Benji Block: Absolutely. I’m one of those people that didn’t really know some of the protocol and all of that. Obviously, I’m reading the book, but you did a great job for beginners and then I was looking you up online and finding other resources and blogs, so I can attest to that. Definitely, there’s a lot of great content that you guys have created. Excited to chat here about it.
You lay out right from the outset, we have a communication problem, something you’ve already mentioned here. I mean, it can be that we maybe don’t talk, because we’re afraid to say the wrong thing, you mentioned that. It can be that maybe we say things that cause confusion, right? Because they’re lost in translation, it feels like we’re speaking different languages. As a communicator, for me personally, that’s really, really frustrating. Why — maybe lay for us a little bit of groundwork. What are some of those things that hinder us from understanding each other, some of those core things that we should be paying attention to?

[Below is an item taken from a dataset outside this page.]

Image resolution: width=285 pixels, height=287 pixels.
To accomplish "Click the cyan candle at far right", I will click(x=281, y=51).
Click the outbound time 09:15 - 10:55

Nancy Dome: I think the bottom line is always fear, fear of something, right? Fear that I don’t know the right thing to say or that I’ll say the wrong thing. Fear that it might jeopardize my position, that there might be some form of retaliation, just the level of discomfort. We are operating in a society that is actually pretty much trained us to avoid conflict. So a lot of it, and I’ll do this on a regular basis, I’ll say how many of you will enter in conflict willingly. I’ll get in a room of 400 people, like 10 people who will raise their hands. We’ve been trained not to engage in when it feels like, it’s conflict. We avoid it, we walk away. So a lot of that too is just conflict avoidance. It’s like, oh, I’m feeling uncomfortable. Also, because I haven’t really checked in with my own feelings, which is the first star of the protocol. Do you recognize what that discomfort is?

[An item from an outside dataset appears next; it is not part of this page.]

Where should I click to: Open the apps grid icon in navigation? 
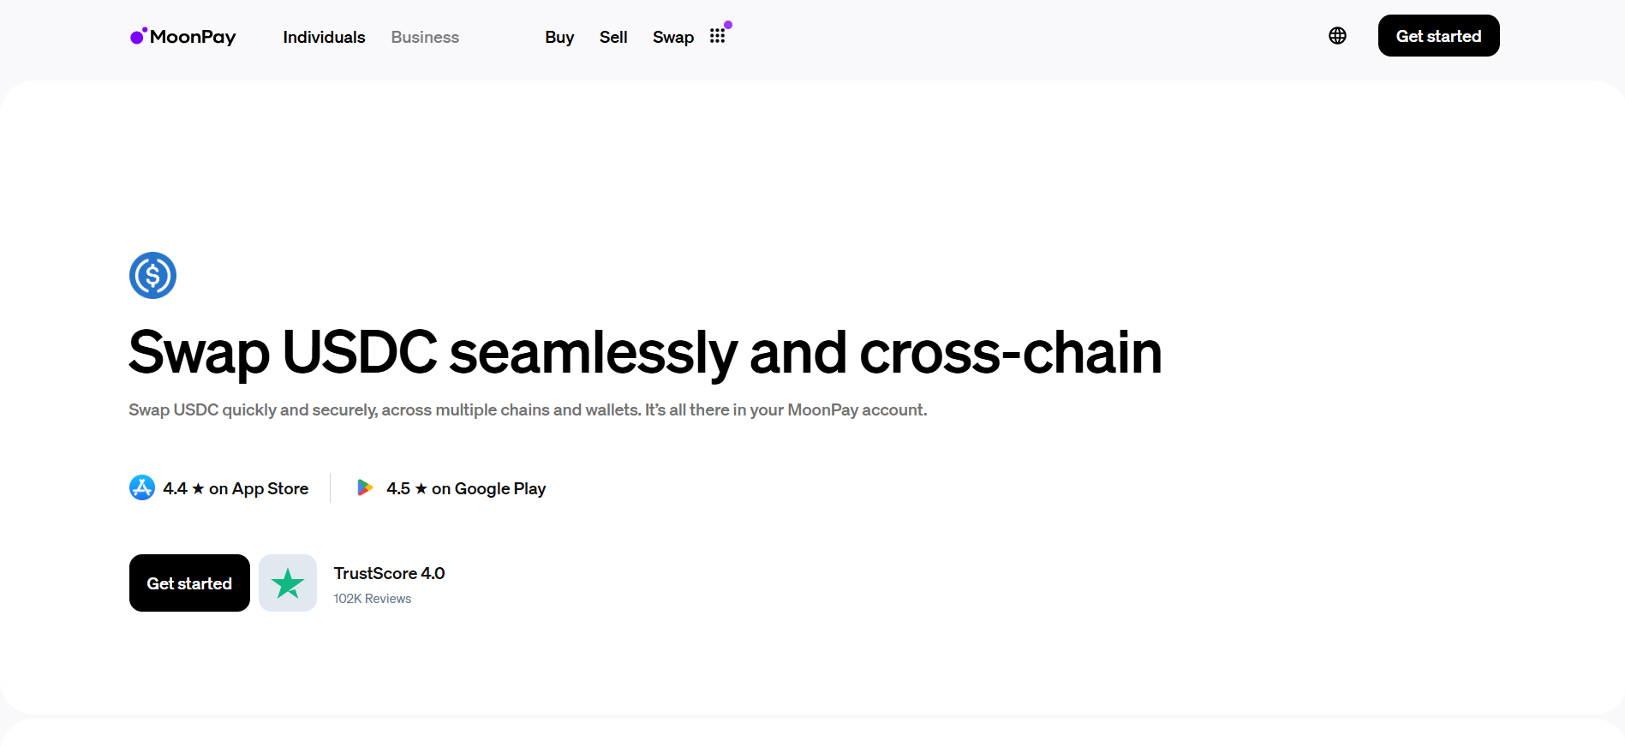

We labeled discomfort as fear or being afraid of something. So you go from being uncomfortable to just saying, you’re unsafe, which then gets a brain [in] just fight or flight. You start moving away from wanting to engage because now you’ve translated the discomfort to unsafe. Those are completely different things, but that unsafe is the biggest detour to us actually being able to have a conversation. So, if you tell me you feel unsafe talking to me, everything’s derailed. You’ve derailed me, you, you’ve derailed yourself. Part of what we’re doing with the work is, how do we normalize a level of discomfort, understanding the difference between safety, physical and emotional safety. If you feel truly, physically unsafe, then you shouldn’t be having the conversation, right?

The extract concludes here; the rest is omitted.